1.2.3.4/255.255.255.0
orfe80::0012:3456:789a:bcde/ffff:ffff:ffff:ffff:ffff:ffff:ffff:ffff
)
An arbitrary number of -rpcallow
arguments can be given. An incoming connection will be accepted if its origin address
matches one of them.
For example:
0.9.x and before | 0.10.x |
---|---|
-rpcallowip=192.168.1.1 |
-rpcallowip=192.168.1.1 (unchanged) |
-rpcallowip=192.168.1.* |
-rpcallowip=192.168.1.0/24 |
-rpcallowip=192.168.* |
-rpcallowip=192.168.0.0/16 |
-rpcallowip=* (dangerous!) |
-rpcallowip=::/0 |
Using wildcards will result in the rule being rejected with the following error in debug.log:
Error: Invalid -rpcallowip subnet specification: *. Valid are a single IP (e.g. 1.2.3.4), a network/netmask (e.g. 1.2.3.4/255.255.255.0) or a network/CIDR (e.g. 1.2.3.4/24).
RPC Server "Warm-Up" Mode
The RPC server is started earlier now, before most of the expensive intialisations like loading the block index. It is available now almost immediately after starting the process. However, until all initialisations are done, it always returns an immediate error with code -28 to all calls.
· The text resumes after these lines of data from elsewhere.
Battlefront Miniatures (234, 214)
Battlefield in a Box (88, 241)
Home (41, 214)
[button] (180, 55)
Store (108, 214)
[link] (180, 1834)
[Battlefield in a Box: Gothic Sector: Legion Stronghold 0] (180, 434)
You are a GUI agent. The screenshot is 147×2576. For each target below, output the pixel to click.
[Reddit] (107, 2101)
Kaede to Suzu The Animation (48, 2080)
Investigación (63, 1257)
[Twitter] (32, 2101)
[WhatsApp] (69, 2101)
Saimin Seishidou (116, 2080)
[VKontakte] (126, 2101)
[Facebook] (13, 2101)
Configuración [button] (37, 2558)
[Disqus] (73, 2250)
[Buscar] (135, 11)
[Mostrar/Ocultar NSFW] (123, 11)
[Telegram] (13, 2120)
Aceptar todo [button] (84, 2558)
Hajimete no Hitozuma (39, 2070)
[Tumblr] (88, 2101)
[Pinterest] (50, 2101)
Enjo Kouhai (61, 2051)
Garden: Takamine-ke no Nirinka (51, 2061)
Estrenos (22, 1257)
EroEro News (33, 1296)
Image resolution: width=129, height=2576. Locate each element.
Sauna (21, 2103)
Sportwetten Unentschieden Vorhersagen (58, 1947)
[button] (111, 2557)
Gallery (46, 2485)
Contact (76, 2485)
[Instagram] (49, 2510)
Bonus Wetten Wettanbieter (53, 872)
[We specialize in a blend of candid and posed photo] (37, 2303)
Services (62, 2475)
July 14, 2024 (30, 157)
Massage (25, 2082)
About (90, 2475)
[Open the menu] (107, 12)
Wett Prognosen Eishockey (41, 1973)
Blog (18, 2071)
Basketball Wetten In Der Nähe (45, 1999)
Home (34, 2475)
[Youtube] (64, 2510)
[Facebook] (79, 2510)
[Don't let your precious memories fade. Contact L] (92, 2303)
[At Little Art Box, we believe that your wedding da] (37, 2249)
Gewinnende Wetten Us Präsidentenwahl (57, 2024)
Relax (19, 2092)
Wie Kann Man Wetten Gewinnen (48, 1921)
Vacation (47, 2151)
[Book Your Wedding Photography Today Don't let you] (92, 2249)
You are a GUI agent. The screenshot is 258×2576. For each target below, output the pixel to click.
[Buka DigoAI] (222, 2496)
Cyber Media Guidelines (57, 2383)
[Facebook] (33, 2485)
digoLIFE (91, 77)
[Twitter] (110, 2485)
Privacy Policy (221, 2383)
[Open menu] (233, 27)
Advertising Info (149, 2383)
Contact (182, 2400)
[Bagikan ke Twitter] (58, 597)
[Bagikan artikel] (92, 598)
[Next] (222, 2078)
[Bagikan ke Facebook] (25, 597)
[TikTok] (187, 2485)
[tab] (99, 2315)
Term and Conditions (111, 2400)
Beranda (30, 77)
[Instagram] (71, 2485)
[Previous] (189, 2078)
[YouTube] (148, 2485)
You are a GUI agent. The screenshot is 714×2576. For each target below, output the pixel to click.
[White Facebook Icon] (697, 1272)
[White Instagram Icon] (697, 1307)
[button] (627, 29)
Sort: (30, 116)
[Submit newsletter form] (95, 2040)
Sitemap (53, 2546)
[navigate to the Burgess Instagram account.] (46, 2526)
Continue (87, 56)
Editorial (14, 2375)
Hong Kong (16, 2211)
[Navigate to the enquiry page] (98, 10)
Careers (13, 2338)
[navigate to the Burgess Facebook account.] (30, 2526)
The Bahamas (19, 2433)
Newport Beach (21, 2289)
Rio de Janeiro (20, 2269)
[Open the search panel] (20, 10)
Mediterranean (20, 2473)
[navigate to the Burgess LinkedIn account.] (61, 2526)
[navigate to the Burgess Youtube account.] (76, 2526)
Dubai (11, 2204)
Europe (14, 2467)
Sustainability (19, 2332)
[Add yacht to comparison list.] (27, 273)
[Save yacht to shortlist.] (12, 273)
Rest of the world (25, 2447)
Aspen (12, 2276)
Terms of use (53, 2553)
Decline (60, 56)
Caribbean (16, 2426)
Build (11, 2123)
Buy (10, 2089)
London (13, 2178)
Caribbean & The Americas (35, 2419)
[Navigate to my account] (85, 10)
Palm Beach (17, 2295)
This new behaviour can be useful for clients to know that a server is already started and will be available soon (for instance, so that they do not have to start it themselves).
Improved signing security
For 0.10 the security of signing against unusual attacks has been improved by making the signatures constant time and deterministic.
This change is a result of switching signing to use libsecp256k1 instead of OpenSSL. Libsecp256k1 is a cryptographic library optimized for the curve Bitcoin uses which was created by Bitcoin Core developer Pieter Wuille.
There exist attacks[1] against most ECC implementations where an attacker on shared virtual machine hardware could extract a private key if they could cause a target to sign using the same key hundreds of times. While using shared hosts and reusing keys are inadvisable for other reasons, it's a better practice to avoid the exposure.
OpenSSL has code in their source repository for derandomization and reduction in timing leaks, and we've eagerly wanted to use it for a long time but this functionality has still not made its way into a released version of OpenSSL. Libsecp256k1 achieves significantly stronger protection: As far as we're aware this is the only deployed implementation of constant time signing for the curve Bitcoin uses and we have reason to believe that libsecp256k1 is better tested and more thoroughly reviewed than the implementation in OpenSSL.